De retour après un été survolté, où il se sera battu face aux paparazzis, aura défendu ses opinions dans les plus hauts cercles politiques, aura milité pour la survie des pingouins en Centrafrique et se sera une énième fois engagé en faveur du dépistage systématique du rhume, Gustave Borjay reprend les commandes de son emblématique blog pour aider l'écrivain amateur à accoucher de son œuvre.
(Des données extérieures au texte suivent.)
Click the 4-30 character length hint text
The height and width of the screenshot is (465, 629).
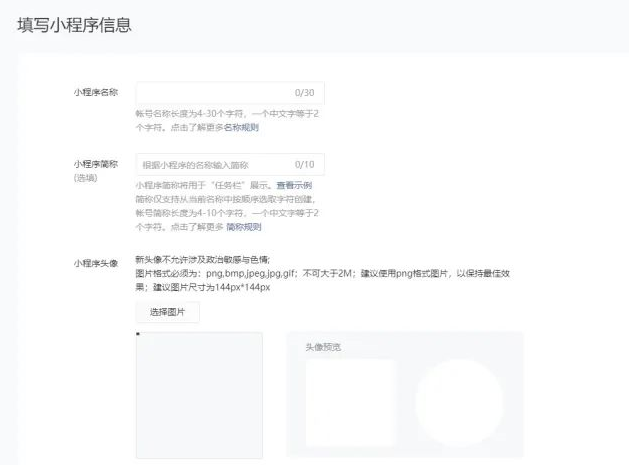pos(226,114)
En effet, s'il manque définitivement à votre récit une touche profonde, une justification poétique et philosophique en même temps, c'est peut-être bien que vous avez encore tout à apprendre du maître Borjay. Ca tombe bien, cet article écrit par ses soins est sans aucun doute en passe de remédier - au moins partiellement - à votre problème.
Bref, pour résumer, vous avez créé une histoire terne, où un héros médiocre s'est inexplicablement détaché de la masse dans laquelle il a pourtant été élevé tel un poulet fermier dans sa ferme. Pour développer cette idée, vous avez réussi à brosser ce portrait réaliste d'un individu au passé minable devenant quelqu'un. (Si vous avez développé le portrait d'un individu minable restant minable, vous avez certes le mérite de la cohérence mais il faut souhaiter que le lecteur ne sera pas surpris par tant d'imprévu.) (Si votre individu a un passé déjà extraordinaire, il n'en reste pas moins qu'il faut faire accepter ce passé extraordinaire qui sort d'un monde ordinaire.)
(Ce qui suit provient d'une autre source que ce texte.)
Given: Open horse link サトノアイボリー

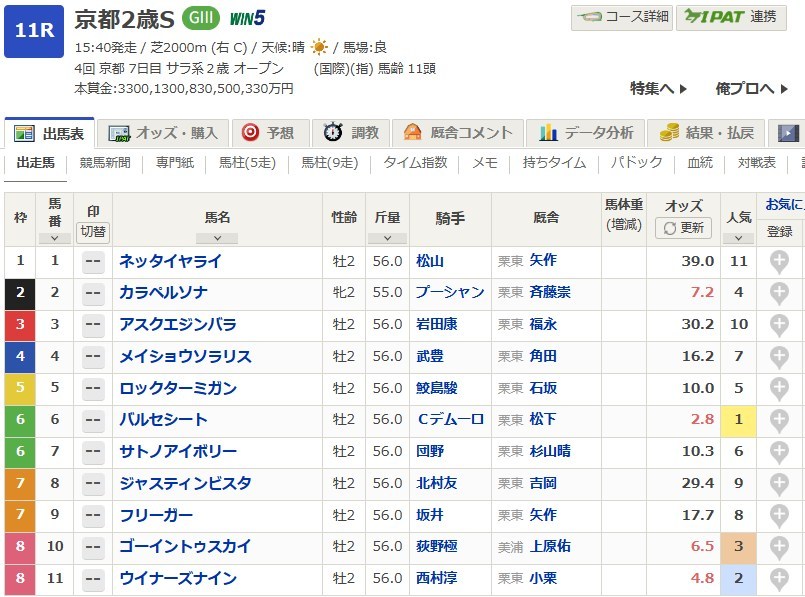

Maintenant que vous avez atteint ce paragraphe, sortant victorieux de la lecture des précédents, toujours plus motivé par la découverte des conseils inappréciables de l'Ecrivain, c'est que votre héros n'a pas de fondement à sa supériorité. C'est alors à vous de choisir : hasard ou prédestination ? Dans le doute, suivez le naturel, observez autour de vous, et vous arriverez ainsi à la conclusion que suivre la nature, c'est opter pour la prédestination, pour l'élection surnaturelle.
Un exemple simple : prenons un homme dont la haute moralité est mise en doute à cause d'un livre imprudent que ce dernier a écrit, et en dépit de la chasse aux sorcières pédophiles il ne fait pas l'objet d'une poursuite du procureur, comment justifier cela ? Dîtes simplement que ce personnage est haut placé sur l'échiquier politique, ce qui lui confère ainsi une moralité à toute épreuve.
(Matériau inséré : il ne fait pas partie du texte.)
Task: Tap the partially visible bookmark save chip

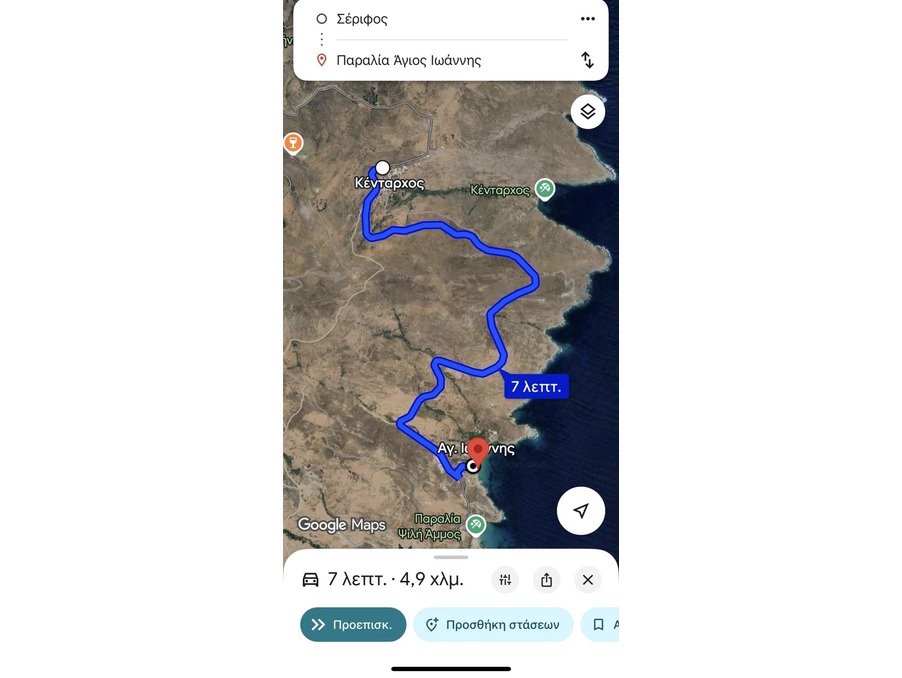Action: (601, 625)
Ou encore, une variante pour ceux qui en redemandent : vous avez dépeint un jeune personnage, beau et insouciant, en licence universitaire, qui va se retrouver dans un très beau poste très en vue (qu'il va cependant décliner pour en accepter un tout aussi beau mais moins en vue). Ainsi, il commence une carrière politique qui s'avèrera, n'en doutons pas, prometteuse. Comment justifier une élection du sort aussi tarabiscotée ? N'hésitez pas, mettez le paquet en soutenant à haute voix que ce jeune homme est le dernier rejeton de la lignée dirigeante élue de droit divin ! On peut même faire varier cette histoire avec l'accession de la fille d'un politicien écologique à la tête du parti de son père - tout est possible après tout.
Dernier exemple, et non des moindres, vous avez sous vos yeux une menace relayée par les médias du monde entier, et pourtant elle semble ne pas se concrétiser ? Allez-y cash, jetez vos derniers atouts, soutenez vous aussi sa dangerosité, et si rien ne se passe c'est dangereux quand même, et vers la fin dévoilez en fait les gros intérêts économiques qui sont en jeu (et les lecteurs pris en traîtres diront « Ah mais oui, bien sûr, c'est évident, il y avait des gros sous derrière ! »). Ne voyez dans ce dernier paragraphe qu'une discrète réécriture du bug de l'an 2000.
Voilà, une fois de plus vous êtes redevable au grand Borjay de l'amélioration notable de votre production. Gardez la tête froide cependant, vous n'y avez aucun mérite. Et pour le cas de M Borjay lui-même, s'il est si successful, si génial, si généreux en même temps, il n'y a là aucune élection divine mais son seul mérite (on peut à la rigueur parler d'élection divine dans la mesure où il s'est lui-même choisi).
Gustave Borjay vous salue.
Sauver les pingouins en Centrafrique, c'est d'abord les aider
à regarder à gauche puis à droite avant de traverser.